**TASK INPUT:**
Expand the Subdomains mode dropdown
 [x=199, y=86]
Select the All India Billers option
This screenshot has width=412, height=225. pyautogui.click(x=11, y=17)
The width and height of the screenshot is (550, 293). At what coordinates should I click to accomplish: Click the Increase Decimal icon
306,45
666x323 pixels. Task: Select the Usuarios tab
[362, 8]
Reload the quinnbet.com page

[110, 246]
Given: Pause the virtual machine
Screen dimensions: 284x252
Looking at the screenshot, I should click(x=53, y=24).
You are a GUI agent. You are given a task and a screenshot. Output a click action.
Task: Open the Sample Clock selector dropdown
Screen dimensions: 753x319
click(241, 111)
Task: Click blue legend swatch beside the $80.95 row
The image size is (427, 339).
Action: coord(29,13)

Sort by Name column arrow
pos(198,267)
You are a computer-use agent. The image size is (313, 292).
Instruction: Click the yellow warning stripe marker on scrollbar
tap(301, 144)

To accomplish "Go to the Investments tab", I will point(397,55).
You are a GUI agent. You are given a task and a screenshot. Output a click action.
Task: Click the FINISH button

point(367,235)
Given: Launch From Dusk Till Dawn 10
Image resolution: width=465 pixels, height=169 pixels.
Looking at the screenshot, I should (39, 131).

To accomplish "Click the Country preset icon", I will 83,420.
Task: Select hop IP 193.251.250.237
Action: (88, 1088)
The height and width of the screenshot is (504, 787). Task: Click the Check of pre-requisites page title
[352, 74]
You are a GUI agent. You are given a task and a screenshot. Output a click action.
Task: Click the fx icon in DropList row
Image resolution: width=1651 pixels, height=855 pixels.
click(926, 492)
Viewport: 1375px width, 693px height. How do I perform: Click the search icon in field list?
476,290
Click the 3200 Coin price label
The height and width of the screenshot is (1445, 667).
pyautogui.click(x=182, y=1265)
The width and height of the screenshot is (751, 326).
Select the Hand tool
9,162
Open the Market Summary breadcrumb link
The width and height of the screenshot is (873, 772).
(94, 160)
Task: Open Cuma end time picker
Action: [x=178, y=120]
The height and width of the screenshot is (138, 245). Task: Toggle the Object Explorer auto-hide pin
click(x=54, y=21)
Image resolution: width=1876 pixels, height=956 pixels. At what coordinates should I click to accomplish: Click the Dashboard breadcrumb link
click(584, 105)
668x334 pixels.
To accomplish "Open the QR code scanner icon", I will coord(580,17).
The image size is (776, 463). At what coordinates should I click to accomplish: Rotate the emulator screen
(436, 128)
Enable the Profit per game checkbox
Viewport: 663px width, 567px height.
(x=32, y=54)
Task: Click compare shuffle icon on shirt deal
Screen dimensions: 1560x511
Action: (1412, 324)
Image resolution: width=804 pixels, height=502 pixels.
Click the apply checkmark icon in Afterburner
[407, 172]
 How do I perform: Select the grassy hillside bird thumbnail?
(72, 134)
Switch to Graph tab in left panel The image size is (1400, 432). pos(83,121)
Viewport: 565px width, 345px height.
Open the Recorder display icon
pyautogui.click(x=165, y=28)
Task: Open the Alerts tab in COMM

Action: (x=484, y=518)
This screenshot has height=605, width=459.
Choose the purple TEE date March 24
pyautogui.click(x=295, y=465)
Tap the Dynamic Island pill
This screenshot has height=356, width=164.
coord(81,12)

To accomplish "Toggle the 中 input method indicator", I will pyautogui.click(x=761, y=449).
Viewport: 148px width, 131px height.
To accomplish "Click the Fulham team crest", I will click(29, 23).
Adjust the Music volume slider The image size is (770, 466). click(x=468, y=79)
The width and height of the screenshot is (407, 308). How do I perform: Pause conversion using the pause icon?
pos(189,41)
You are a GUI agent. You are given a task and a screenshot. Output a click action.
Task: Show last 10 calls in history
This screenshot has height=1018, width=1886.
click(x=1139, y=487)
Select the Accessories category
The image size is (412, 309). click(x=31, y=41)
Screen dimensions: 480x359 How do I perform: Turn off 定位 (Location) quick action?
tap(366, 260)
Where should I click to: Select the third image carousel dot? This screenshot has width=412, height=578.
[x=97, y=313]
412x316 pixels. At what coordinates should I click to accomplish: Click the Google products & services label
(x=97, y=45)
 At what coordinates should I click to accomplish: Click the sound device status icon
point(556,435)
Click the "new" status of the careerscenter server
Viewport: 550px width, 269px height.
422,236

**HOW TO COMPLETE THIS TASK:**
In the answer, each line of the data must appear exactly as written.

**YOUR RESPONSE:**
Expand the Subdomains mode dropdown
 [x=199, y=86]
Select the All India Billers option
This screenshot has width=412, height=225. pyautogui.click(x=11, y=17)
The width and height of the screenshot is (550, 293). At what coordinates should I click to accomplish: Click the Increase Decimal icon
306,45
666x323 pixels. Task: Select the Usuarios tab
[362, 8]
Reload the quinnbet.com page

[110, 246]
Given: Pause the virtual machine
Screen dimensions: 284x252
Looking at the screenshot, I should click(x=53, y=24).
You are a GUI agent. You are given a task and a screenshot. Output a click action.
Task: Open the Sample Clock selector dropdown
Screen dimensions: 753x319
click(241, 111)
Task: Click blue legend swatch beside the $80.95 row
The image size is (427, 339).
Action: coord(29,13)

Sort by Name column arrow
pos(198,267)
You are a computer-use agent. The image size is (313, 292).
Instruction: Click the yellow warning stripe marker on scrollbar
tap(301, 144)

To accomplish "Go to the Investments tab", I will point(397,55).
You are a GUI agent. You are given a task and a screenshot. Output a click action.
Task: Click the FINISH button

point(367,235)
Given: Launch From Dusk Till Dawn 10
Image resolution: width=465 pixels, height=169 pixels.
Looking at the screenshot, I should (39, 131).

To accomplish "Click the Country preset icon", I will 83,420.
Task: Select hop IP 193.251.250.237
Action: (88, 1088)
The height and width of the screenshot is (504, 787). Task: Click the Check of pre-requisites page title
[352, 74]
You are a GUI agent. You are given a task and a screenshot. Output a click action.
Task: Click the fx icon in DropList row
Image resolution: width=1651 pixels, height=855 pixels.
click(926, 492)
Viewport: 1375px width, 693px height. How do I perform: Click the search icon in field list?
476,290
Click the 3200 Coin price label
The height and width of the screenshot is (1445, 667).
pyautogui.click(x=182, y=1265)
The width and height of the screenshot is (751, 326).
Select the Hand tool
9,162
Open the Market Summary breadcrumb link
The width and height of the screenshot is (873, 772).
(94, 160)
Task: Open Cuma end time picker
Action: [x=178, y=120]
The height and width of the screenshot is (138, 245). Task: Toggle the Object Explorer auto-hide pin
click(x=54, y=21)
Image resolution: width=1876 pixels, height=956 pixels. At what coordinates should I click to accomplish: Click the Dashboard breadcrumb link
click(584, 105)
668x334 pixels.
To accomplish "Open the QR code scanner icon", I will coord(580,17).
The image size is (776, 463). At what coordinates should I click to accomplish: Rotate the emulator screen
(436, 128)
Enable the Profit per game checkbox
Viewport: 663px width, 567px height.
(x=32, y=54)
Task: Click compare shuffle icon on shirt deal
Screen dimensions: 1560x511
Action: (1412, 324)
Image resolution: width=804 pixels, height=502 pixels.
Click the apply checkmark icon in Afterburner
[407, 172]
 How do I perform: Select the grassy hillside bird thumbnail?
(72, 134)
Switch to Graph tab in left panel The image size is (1400, 432). pos(83,121)
Viewport: 565px width, 345px height.
Open the Recorder display icon
pyautogui.click(x=165, y=28)
Task: Open the Alerts tab in COMM

Action: (x=484, y=518)
This screenshot has height=605, width=459.
Choose the purple TEE date March 24
pyautogui.click(x=295, y=465)
Tap the Dynamic Island pill
This screenshot has height=356, width=164.
coord(81,12)

To accomplish "Toggle the 中 input method indicator", I will pyautogui.click(x=761, y=449).
Viewport: 148px width, 131px height.
To accomplish "Click the Fulham team crest", I will click(29, 23).
Adjust the Music volume slider The image size is (770, 466). click(x=468, y=79)
The width and height of the screenshot is (407, 308). How do I perform: Pause conversion using the pause icon?
pos(189,41)
You are a GUI agent. You are given a task and a screenshot. Output a click action.
Task: Show last 10 calls in history
This screenshot has height=1018, width=1886.
click(x=1139, y=487)
Select the Accessories category
The image size is (412, 309). click(x=31, y=41)
Screen dimensions: 480x359 How do I perform: Turn off 定位 (Location) quick action?
tap(366, 260)
Where should I click to: Select the third image carousel dot? This screenshot has width=412, height=578.
[x=97, y=313]
412x316 pixels. At what coordinates should I click to accomplish: Click the Google products & services label
(x=97, y=45)
 At what coordinates should I click to accomplish: Click the sound device status icon
point(556,435)
Click the "new" status of the careerscenter server
Viewport: 550px width, 269px height.
422,236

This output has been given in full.